The Safety Planning Intervention: A Step-by-Step Guide Every Clinician Should Have on Their Desk
- The Safety Planning Intervention (SPI) is an evidence-based, brief clinical tool for suicide prevention — developed by Stanley & Brown, endorsed by VA, 988 Lifeline, and SAMHSA
- Six structured steps: (1) warning signs, (2) internal coping strategies, (3) social contacts for distraction, (4) people to ask for help, (5) professionals/agencies to contact, (6) making the environment safe
- Takes 20-45 minutes to complete collaboratively with the patient — not a form to hand out, but a therapeutic intervention in itself
- RCT evidence: patients who completed SPI were 45% less likely to attempt suicide in the 6 months following an ED visit compared to those who received usual care
Every clinician encounters suicidal patients. Not every clinician has a structured protocol for what to do between "I'm having thoughts of killing myself" and the next appointment. The Safety Planning Intervention fills that gap — and it is the most evidence-supported brief intervention in suicidology.
What safety planning is (and is not)
Safety planning is not a no-suicide contract. Contracts ask patients to promise they will not kill themselves — which transfers responsibility to the patient and has no evidence base. Safety planning is collaborative: therapist and patient together identify warning signs, coping strategies, and escalation steps.
The six steps are sequential and hierarchical. Step 1 (recognise warning signs) comes first because the patient needs to notice they are in crisis before they can act. Steps 2-3 (internal coping and social distraction) are self-management strategies. Steps 4-5 (reaching out to trusted people and professionals) engage the support network. Step 6 (lethal means restriction) addresses the environmental risk.
Why the order matters
The hierarchy is deliberate. Patients try lower-intensity strategies first (internal coping, calling a friend) before escalating to higher-intensity ones (calling a crisis line, going to an ED). This preserves autonomy and reduces the all-or-nothing thinking that characterises suicidal crises: it is not "I'm fine" versus "call 911." There are four steps in between.
For your practice
Download the guide. Complete a safety plan with your next at-risk patient. Keep the plan in the chart and review it at every session. The most common failure mode: completing a safety plan once and never revisiting it. Plans need updating as circumstances change — new warning signs, new coping strategies, changed social networks.
If you have never been trained in SPI, this guide is the clinical entry point. Twenty minutes of reading, then practice.

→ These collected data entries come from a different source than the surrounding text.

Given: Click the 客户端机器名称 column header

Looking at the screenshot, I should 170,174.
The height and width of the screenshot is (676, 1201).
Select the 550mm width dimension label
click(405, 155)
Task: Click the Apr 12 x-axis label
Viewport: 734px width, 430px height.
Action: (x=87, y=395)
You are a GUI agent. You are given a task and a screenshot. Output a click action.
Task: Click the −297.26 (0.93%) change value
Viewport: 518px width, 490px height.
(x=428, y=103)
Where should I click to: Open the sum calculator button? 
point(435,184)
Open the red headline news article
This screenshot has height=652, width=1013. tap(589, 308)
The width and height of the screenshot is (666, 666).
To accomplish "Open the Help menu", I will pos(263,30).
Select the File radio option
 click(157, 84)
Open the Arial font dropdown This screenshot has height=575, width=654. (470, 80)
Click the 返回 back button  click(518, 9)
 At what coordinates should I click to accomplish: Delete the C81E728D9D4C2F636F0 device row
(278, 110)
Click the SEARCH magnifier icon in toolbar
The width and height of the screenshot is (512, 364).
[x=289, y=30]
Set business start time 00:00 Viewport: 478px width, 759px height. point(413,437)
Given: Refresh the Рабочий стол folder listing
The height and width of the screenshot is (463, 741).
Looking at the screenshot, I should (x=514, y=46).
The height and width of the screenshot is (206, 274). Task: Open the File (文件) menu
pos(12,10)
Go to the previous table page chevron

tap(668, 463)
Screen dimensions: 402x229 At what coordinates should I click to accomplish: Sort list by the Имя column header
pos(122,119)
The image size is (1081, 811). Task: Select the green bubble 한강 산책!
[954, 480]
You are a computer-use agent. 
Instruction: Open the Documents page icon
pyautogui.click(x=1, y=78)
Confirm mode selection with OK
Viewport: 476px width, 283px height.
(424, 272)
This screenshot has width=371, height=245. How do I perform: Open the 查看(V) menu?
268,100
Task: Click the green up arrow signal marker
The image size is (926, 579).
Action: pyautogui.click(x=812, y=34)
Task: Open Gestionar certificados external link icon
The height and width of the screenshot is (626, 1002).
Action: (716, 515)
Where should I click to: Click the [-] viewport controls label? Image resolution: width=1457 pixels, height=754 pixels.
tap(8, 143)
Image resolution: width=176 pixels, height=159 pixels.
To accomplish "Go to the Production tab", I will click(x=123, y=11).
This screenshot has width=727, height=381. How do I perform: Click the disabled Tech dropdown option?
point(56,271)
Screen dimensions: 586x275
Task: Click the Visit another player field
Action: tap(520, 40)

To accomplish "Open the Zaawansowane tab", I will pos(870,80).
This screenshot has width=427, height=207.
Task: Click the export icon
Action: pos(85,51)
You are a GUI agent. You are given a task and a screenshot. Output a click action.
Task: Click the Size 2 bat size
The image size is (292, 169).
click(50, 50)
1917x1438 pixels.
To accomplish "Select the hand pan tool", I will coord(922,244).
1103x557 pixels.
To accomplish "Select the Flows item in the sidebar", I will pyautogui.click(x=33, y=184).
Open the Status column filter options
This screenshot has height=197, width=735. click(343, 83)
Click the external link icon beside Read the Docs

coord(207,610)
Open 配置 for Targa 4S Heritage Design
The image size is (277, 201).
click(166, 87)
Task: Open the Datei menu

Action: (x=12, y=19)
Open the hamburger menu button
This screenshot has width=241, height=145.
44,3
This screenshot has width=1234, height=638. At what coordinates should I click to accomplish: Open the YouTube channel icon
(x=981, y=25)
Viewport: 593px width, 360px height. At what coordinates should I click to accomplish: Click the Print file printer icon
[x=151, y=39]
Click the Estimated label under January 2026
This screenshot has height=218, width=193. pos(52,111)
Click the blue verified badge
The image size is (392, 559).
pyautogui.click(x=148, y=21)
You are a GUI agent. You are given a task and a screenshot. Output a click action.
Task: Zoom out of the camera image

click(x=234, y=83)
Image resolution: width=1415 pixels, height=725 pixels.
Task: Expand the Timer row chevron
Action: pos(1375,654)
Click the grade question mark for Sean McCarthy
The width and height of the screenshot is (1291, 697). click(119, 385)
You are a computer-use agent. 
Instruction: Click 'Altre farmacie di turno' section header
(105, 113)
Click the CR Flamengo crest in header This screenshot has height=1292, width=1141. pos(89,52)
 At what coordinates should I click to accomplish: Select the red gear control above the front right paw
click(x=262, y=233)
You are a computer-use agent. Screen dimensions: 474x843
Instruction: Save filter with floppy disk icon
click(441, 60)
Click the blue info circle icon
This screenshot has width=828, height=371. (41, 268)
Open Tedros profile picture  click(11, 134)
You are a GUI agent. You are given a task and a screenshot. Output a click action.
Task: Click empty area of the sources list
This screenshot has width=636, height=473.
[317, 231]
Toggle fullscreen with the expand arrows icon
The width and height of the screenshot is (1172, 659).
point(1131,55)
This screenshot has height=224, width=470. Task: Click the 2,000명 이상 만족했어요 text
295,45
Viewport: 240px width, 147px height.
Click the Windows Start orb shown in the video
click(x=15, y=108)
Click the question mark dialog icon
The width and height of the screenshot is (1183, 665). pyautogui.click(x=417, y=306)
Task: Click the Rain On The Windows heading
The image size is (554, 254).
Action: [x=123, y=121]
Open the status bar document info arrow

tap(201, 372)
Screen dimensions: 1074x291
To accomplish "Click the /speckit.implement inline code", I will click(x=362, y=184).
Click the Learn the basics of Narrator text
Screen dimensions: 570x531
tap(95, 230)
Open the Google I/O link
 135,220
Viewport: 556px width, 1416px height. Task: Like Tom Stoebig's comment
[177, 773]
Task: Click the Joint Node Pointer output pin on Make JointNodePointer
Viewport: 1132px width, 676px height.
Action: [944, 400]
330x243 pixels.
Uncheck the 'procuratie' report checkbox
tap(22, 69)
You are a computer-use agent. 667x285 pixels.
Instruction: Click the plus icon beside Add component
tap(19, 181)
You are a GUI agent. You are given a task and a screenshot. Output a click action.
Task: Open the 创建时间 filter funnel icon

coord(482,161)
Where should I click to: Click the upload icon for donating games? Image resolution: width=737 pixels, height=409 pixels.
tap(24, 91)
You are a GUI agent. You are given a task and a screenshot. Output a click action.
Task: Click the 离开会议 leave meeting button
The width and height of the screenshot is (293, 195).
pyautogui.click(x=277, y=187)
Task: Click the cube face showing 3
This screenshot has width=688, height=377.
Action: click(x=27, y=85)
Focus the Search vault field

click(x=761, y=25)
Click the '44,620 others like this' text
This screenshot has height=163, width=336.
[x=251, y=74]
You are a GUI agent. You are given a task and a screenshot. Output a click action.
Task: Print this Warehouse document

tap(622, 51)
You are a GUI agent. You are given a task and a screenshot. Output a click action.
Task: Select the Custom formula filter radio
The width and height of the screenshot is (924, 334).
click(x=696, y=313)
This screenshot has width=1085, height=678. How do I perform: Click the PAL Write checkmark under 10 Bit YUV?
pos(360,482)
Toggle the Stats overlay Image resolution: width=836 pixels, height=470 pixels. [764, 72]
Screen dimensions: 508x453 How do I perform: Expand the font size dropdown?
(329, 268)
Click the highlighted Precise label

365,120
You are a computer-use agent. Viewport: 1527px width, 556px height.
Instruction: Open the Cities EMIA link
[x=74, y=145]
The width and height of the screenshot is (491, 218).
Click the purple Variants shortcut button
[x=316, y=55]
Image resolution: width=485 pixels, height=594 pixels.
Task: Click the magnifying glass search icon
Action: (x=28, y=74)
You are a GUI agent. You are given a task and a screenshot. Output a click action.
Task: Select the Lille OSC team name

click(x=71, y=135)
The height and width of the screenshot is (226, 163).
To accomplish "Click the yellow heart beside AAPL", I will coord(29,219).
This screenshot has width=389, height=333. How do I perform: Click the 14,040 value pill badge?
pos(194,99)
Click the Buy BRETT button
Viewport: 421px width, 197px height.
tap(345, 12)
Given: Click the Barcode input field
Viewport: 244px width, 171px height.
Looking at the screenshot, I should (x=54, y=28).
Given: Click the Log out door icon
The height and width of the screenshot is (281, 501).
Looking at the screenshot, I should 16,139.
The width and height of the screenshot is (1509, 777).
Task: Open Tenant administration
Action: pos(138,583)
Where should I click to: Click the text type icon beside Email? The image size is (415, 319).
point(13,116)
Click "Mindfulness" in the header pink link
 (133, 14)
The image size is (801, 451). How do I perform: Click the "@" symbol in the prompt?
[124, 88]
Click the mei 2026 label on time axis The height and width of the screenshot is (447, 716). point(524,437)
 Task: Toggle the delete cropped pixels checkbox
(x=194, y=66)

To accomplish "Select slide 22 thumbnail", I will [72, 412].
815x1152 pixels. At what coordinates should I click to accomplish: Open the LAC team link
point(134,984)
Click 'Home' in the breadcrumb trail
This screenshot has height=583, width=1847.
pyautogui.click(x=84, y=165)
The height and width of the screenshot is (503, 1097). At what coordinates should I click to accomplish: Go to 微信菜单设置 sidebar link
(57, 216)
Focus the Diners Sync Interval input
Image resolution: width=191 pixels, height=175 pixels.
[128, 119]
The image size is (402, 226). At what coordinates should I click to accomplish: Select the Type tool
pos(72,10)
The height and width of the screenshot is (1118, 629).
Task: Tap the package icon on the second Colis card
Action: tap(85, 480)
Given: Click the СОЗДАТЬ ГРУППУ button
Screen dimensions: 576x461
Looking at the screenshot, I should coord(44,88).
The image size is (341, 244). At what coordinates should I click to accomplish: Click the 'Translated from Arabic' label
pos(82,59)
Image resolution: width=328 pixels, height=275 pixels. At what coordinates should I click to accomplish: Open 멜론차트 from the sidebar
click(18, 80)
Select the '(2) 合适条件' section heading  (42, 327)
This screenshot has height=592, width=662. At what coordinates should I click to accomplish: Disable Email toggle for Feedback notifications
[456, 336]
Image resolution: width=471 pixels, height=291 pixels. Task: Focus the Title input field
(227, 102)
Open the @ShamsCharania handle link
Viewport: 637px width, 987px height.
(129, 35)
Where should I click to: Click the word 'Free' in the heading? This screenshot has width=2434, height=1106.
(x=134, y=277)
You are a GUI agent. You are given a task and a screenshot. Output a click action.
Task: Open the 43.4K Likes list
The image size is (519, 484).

The Safety Planning Intervention — six collaborative steps from warning signs to lethal means restriction — reduced suicide attempts by 45% in an RCT. Every clinician should know how to deliver it.
Original RCT was ED-based — outpatient generalisability assumed but not proven separately. Effectiveness depends on quality of collaborative completion — rushed or form-based delivery loses the therapeutic mechanism. Does not replace comprehensive suicide risk assessment.